C, 3.2 × 1010 preimages

#include <stdio.h>
#include <stdlib.h>
#include <string.h>

int main(int argc, char *argv[])
{
    char output[29] = { 0 }, preimages[64][8], zeros[512][8] = { "/*$+06(" };
    unsigned i, j, k, l, t;

    t = atoi(argv[1]);

    for(i = 7; i --> 0; t /= 31)
        preimages[0][i] = zeros[0][i] + (t % 31);

    for(i = 0, j = 2, k = 1; i < 6; i += 1, j *= 2)
        for(l = 0; k < j; k++, l++)
            strcpy(preimages[k], preimages[l]),
            preimages[k][i] -= 1,
            preimages[k][i + 1] += 31;

    for(i = 0, j = 3, k = 1; i < 6; i += 1, j *= 3)
        for(l = 0; k < j && k < 512; k++, l++)
            strcpy(zeros[k],zeros[l%(j/3)]),
            t = 1 + (l/(j/3)),
            zeros[k][i] -= t,
            zeros[k][i + 1] += 31 * t;

    for(i = 0, k = 0; i < (1L << 36); i++)
    {
        strcpy(&output[0],  zeros[(i >> 27) & 511]);
        strcpy(&output[7],  zeros[(i >> 18) & 511]);
        strcpy(&output[14], zeros[(i >>  9) & 511]);
        strcpy(&output[21], zeros[(i >>  0) & 511]);

        for(j = 0; j < 64; j += 4)
        {
           // k += 4;
           // if(k++ % 1000000 == 0) printf("%d\n", k);

           printf("%s%s\n%s%s\n%s%s\n%s%s\n",
               output, preimages[j + 0],
               output, preimages[j + 1],
               output, preimages[j + 2],
               output, preimages[j + 3]
           );
        }
    }
    return 0;
}

Calculates a preimage and adds and prefixes strings with hash 0. The time spent to generate the preimages should be negligible; all the code has to do is piece together five strings.
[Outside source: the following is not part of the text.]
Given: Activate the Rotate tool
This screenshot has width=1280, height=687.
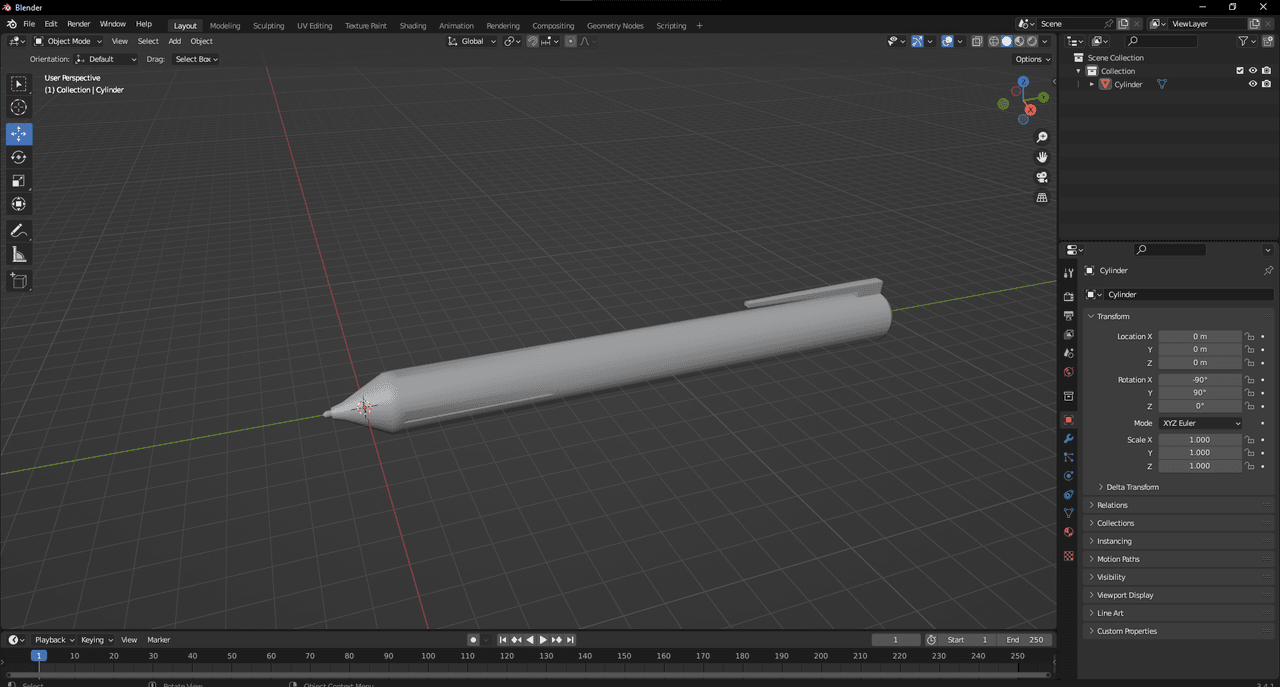Looking at the screenshot, I should pos(19,157).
That means that most of the time will be spent printing the results.

In one hour, only 3.2 × 1010 preimages can be printed. If I comment the printf statement out, the program reports that it has found 5.5 × 1012 preimages. However, I don't know if the compiler just ignores parts of the code (and I don't have the assembly knowledge to verify).